Many of the teams listed below played in the NBL before joining the BBL, whereas some joined, or rejoined, the NBL/EBL after a stint in Britain's premier basketball league.

- Birmingham Bullets (1987-1988 and 1991-2006)
- Birmingham Knights (2013–14)
- Birmingham Panthers (2007-2008)
- Brighton Bears (1987-2006) earlier Worthing Bears (1987-1999).
- Calderdale Explorers (1987-1988)
- Crystal Palace (1987-1989 and 1996-1998) merged with London Towers in 1998.
- Derby Storm (1987-2002)
- Doncaster Panthers (1993-1996)
- Durham Wildcats (2011-2015)
- Essex Leopards (1994-2003) earlier Leopards (1994-1997) and then Greater London Leopards (1997-2002).
- Essex Pirates (2009-2011)
- Guildford Kings (1987-1994) earlier Kingston Kings (1987-1988) and then Glasgow Rangers (1988-1989) and then Kingston Kings (1989-1992) again.
- Leeds Force (2014-2018)
- Livingston (1987-1989)
- London Capital (2007-2010) demoted to the EBL in 2010.
- London City Royals (2018-2020)
- London Towers (1989-2006)
- London United (2006-2007)
- Manchester Giants (1987-2001) earlier Manchester United (1987-1988) and Manchester Eagles (1988-1989).
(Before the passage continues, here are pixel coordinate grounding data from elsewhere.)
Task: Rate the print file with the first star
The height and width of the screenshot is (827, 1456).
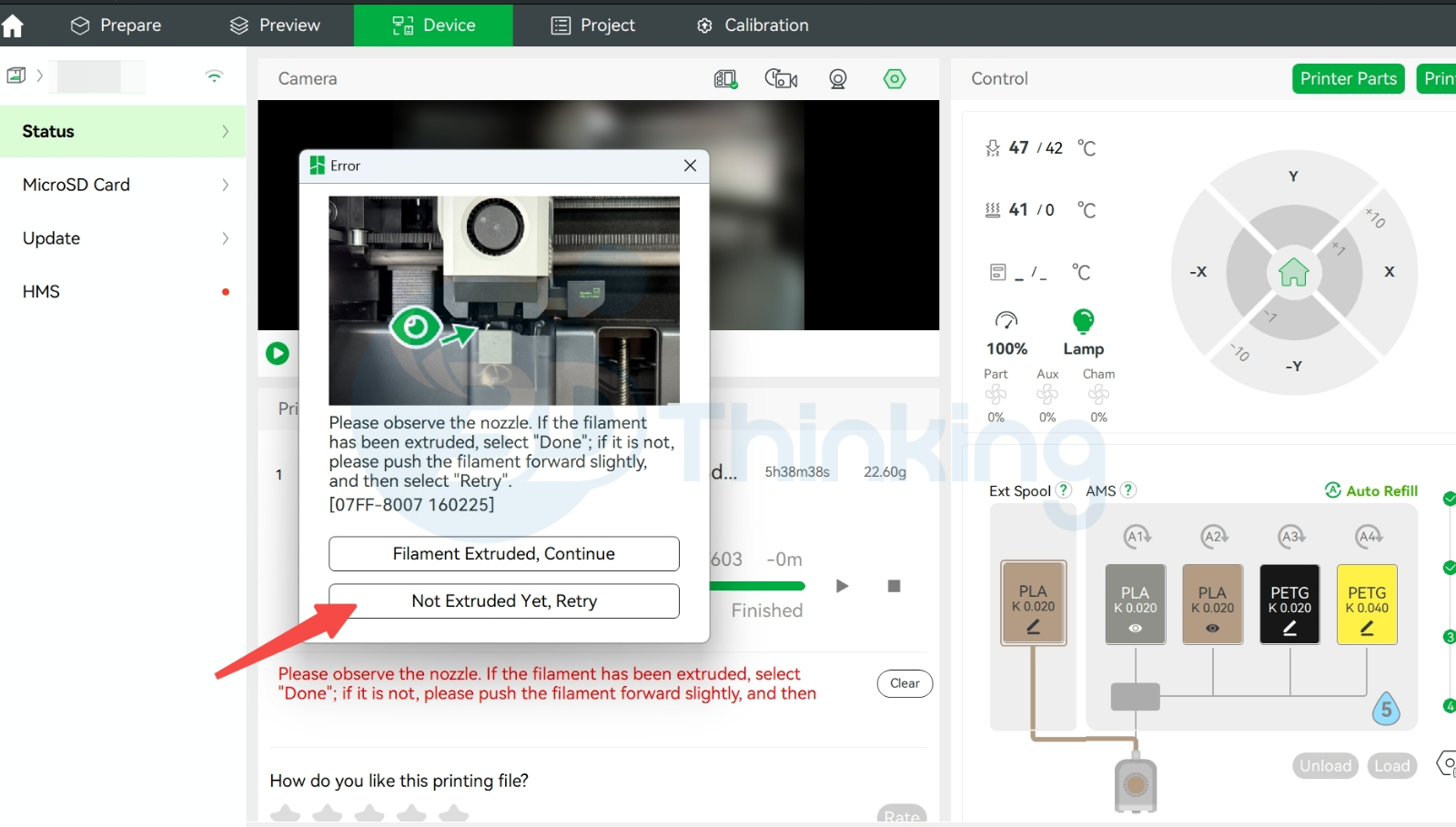Action: click(285, 814)
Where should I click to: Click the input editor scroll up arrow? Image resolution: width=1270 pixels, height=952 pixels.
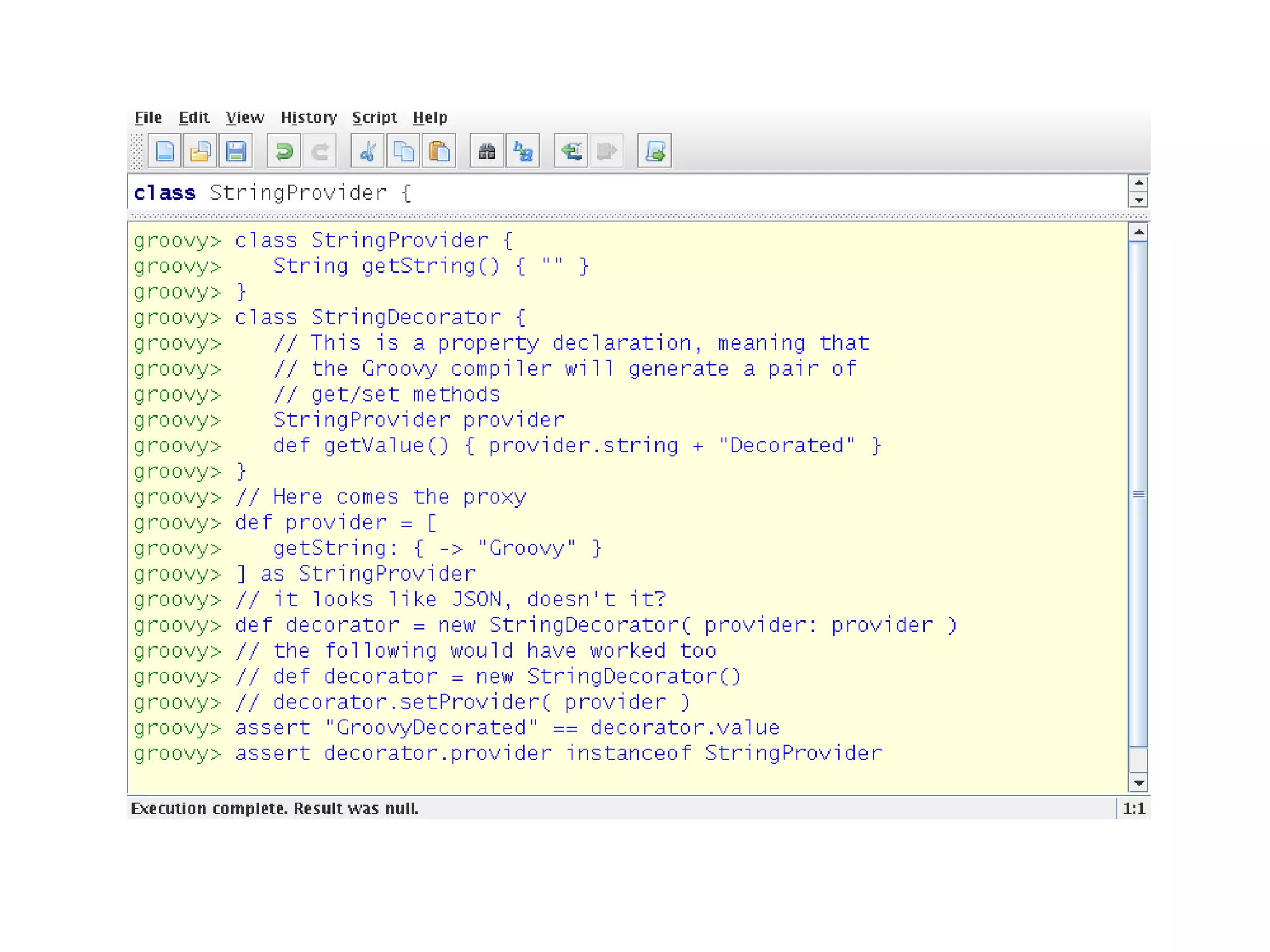[1139, 183]
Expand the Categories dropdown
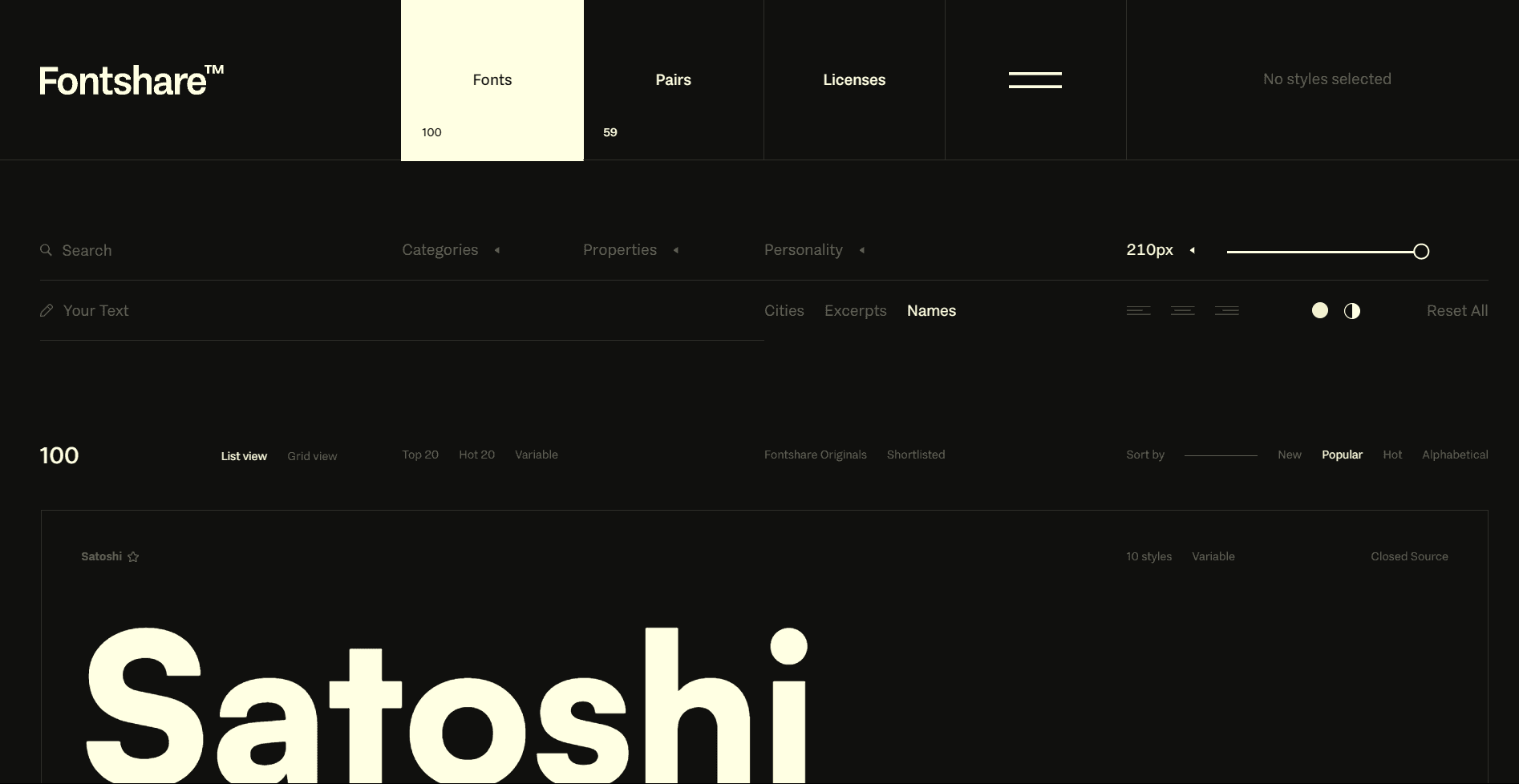Image resolution: width=1519 pixels, height=784 pixels. tap(439, 250)
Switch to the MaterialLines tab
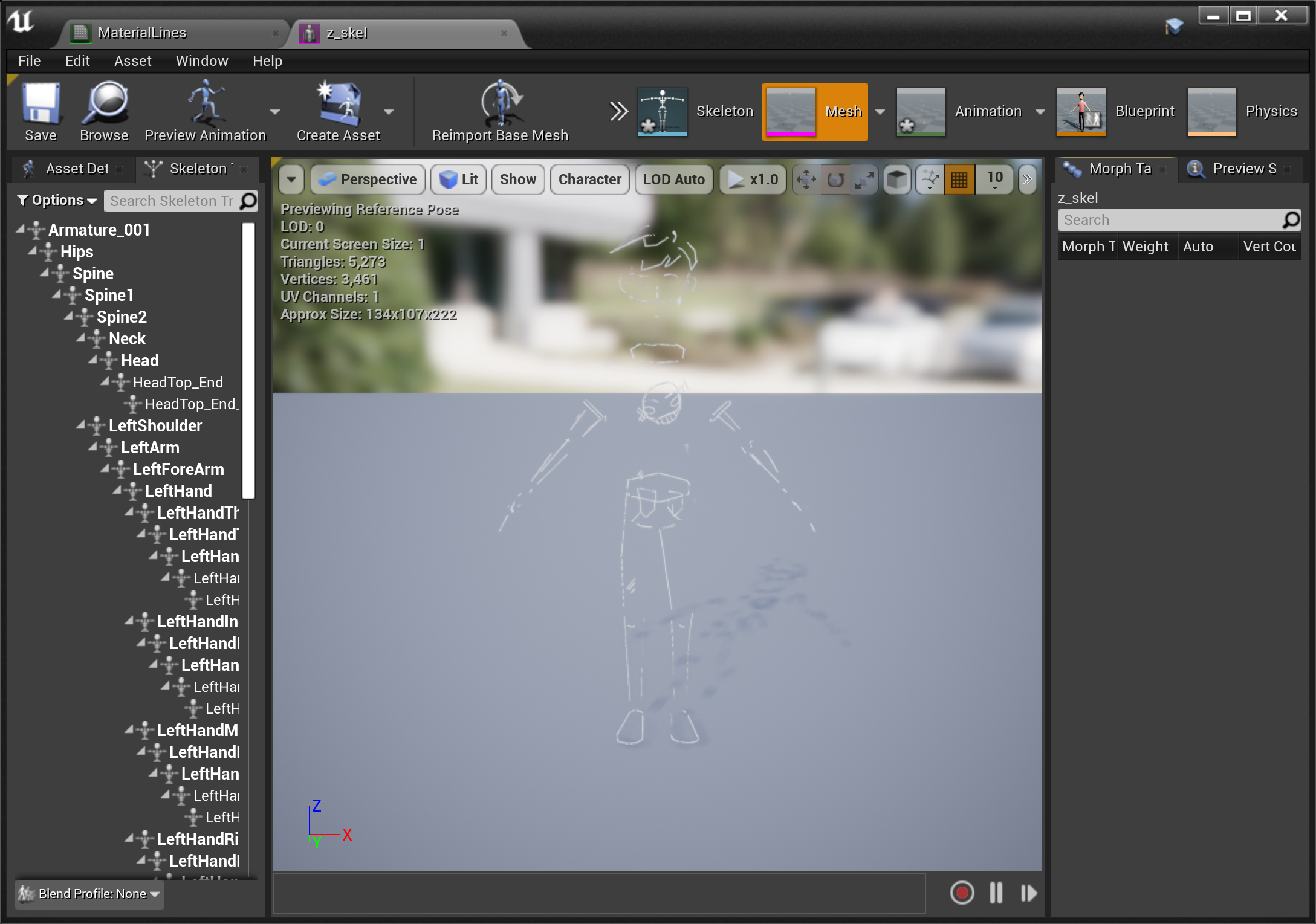Viewport: 1316px width, 924px height. point(142,33)
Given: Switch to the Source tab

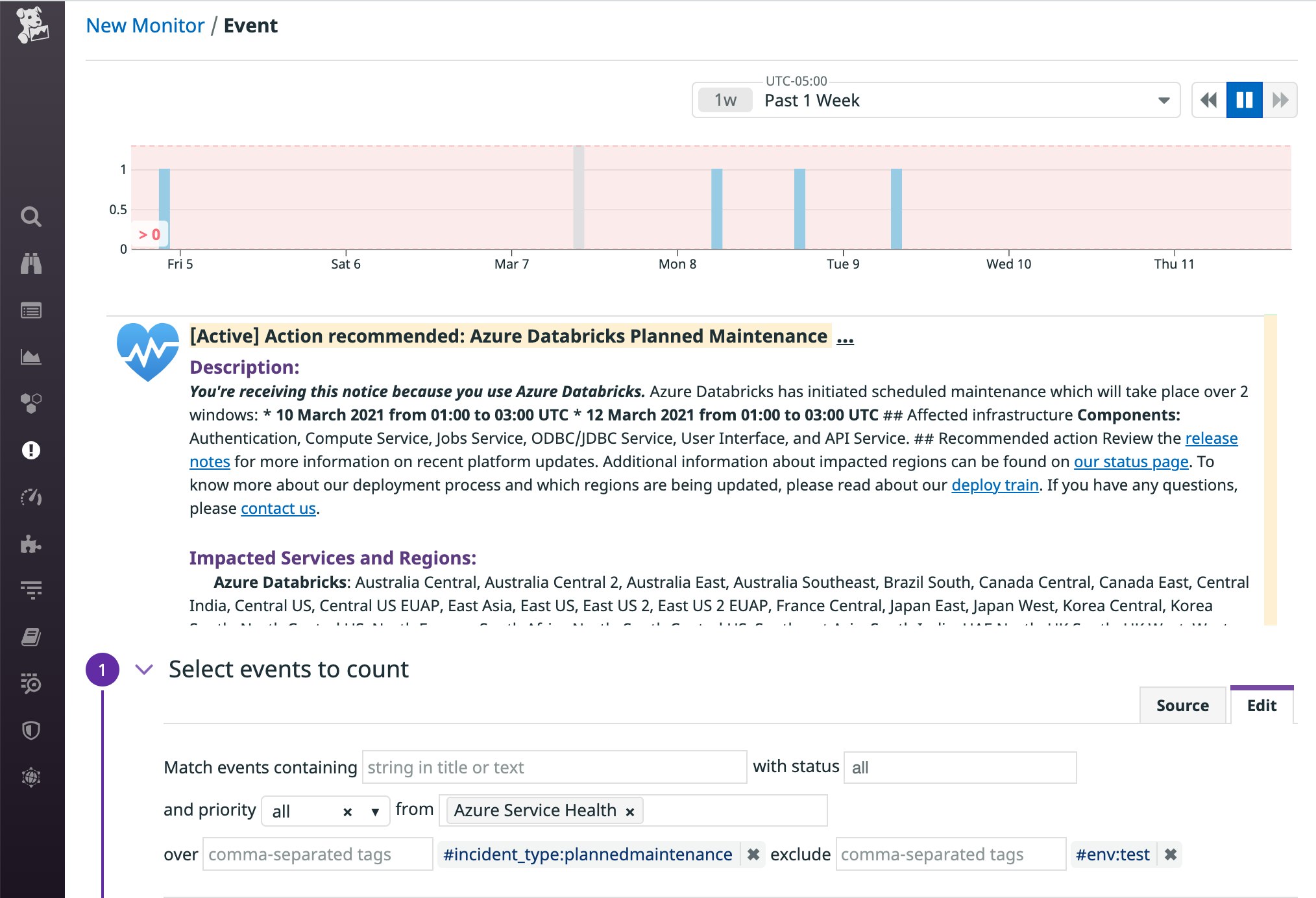Looking at the screenshot, I should pos(1182,705).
- Mersey Tigers (2007-2013) withdrew from the BBL and merged with Liverpool Basketball Club of the EBL.
- Oldham Celtics (1987-1988 and 1992-1994)
- Olympic City Giants (1987-1989) merged with Manchester Eagles in 1989 to become Manchester Giants.
- Plymouth Raiders (2004-2021)
- Portsmouth (1987-1988)
- Solent Stars (1987-1990) demoted to the NBL in 1990.
- Thames Valley Tigers (1987-2005)
- Worthing Thunder (2008-2011) demoted to the NBL in 2011.